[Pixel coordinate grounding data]
───

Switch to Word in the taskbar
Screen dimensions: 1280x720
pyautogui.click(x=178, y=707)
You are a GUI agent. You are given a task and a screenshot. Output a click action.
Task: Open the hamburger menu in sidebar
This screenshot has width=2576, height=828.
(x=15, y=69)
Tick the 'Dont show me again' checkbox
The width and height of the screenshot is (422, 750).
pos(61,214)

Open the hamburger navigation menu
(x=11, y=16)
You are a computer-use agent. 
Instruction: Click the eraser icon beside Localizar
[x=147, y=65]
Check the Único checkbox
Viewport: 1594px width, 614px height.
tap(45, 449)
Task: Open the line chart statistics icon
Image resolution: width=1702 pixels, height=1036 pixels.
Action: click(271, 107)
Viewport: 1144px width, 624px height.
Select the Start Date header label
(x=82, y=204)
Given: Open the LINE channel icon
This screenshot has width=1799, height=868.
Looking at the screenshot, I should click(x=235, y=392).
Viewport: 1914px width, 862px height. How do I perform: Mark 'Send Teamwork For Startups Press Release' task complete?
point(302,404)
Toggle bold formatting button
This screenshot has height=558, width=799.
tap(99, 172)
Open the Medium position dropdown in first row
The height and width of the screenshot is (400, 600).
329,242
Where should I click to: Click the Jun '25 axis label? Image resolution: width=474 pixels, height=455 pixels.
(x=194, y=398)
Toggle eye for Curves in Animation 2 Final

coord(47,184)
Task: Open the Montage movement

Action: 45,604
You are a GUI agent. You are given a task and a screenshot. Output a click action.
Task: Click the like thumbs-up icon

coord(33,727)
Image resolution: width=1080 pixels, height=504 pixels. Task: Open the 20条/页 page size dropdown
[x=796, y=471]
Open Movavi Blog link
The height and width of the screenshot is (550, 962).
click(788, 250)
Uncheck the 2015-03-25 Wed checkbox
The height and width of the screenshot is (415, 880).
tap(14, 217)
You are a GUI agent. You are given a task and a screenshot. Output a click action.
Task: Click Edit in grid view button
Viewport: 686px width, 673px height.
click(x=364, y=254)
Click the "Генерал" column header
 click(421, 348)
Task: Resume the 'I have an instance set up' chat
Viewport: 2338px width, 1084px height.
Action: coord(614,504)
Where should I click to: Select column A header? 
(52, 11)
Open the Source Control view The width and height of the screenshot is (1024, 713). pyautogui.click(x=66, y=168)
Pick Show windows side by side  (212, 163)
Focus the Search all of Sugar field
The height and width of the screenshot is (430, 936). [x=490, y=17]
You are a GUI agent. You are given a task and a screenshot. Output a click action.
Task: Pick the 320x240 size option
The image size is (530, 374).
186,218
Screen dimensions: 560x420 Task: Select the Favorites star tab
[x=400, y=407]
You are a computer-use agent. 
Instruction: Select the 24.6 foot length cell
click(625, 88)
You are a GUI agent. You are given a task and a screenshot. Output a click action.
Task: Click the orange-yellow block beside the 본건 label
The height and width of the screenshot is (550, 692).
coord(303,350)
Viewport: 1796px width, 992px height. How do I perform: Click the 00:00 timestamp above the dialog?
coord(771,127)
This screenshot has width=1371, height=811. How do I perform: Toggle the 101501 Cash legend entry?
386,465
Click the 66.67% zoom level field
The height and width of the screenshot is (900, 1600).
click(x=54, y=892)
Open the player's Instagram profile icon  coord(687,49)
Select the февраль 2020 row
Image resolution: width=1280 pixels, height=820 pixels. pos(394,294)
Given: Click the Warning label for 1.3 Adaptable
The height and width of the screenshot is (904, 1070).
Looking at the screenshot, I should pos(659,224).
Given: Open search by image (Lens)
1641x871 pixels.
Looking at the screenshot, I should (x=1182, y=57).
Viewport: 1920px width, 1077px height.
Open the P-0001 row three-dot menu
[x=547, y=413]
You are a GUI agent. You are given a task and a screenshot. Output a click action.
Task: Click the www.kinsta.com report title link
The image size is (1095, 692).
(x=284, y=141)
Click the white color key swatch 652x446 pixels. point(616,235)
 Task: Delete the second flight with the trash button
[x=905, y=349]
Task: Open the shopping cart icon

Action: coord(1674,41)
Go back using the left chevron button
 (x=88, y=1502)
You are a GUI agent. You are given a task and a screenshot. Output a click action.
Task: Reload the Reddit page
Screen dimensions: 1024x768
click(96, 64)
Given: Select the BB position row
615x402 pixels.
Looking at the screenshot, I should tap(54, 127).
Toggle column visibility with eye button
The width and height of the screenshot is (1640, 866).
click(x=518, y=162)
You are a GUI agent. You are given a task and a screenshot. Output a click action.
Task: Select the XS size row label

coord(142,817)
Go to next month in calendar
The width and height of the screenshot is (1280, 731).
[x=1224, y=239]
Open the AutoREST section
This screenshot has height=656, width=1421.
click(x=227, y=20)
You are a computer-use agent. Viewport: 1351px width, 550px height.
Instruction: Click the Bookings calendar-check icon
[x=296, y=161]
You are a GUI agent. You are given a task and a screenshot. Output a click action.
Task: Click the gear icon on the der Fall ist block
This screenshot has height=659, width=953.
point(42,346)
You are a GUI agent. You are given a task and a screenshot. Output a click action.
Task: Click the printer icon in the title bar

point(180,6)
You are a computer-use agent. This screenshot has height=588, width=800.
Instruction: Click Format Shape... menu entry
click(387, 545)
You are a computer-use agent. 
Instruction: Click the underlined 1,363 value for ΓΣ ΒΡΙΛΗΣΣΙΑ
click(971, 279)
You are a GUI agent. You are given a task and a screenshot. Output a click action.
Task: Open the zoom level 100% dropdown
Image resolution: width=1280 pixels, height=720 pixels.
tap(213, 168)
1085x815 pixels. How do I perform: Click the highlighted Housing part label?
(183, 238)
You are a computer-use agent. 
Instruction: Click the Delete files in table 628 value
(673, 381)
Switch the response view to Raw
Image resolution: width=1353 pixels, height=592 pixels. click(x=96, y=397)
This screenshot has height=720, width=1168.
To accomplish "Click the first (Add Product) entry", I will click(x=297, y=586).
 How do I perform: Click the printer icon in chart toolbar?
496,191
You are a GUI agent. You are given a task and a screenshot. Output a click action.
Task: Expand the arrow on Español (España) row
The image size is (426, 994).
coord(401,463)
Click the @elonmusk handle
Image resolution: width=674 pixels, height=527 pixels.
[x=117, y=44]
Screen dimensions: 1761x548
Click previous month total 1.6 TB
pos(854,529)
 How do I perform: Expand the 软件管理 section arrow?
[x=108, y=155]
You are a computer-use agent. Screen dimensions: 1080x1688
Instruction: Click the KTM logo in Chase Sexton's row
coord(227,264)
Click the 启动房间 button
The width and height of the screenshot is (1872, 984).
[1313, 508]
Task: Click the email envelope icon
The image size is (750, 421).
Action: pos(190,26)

───

**WHAT YOU ARE ASKED TO DO:** Gather up every line in the data above that contains the word "zoom", copying each one.

**ANSWER SECTION:**
Click the 66.67% zoom level field
Task: Open the zoom level 100% dropdown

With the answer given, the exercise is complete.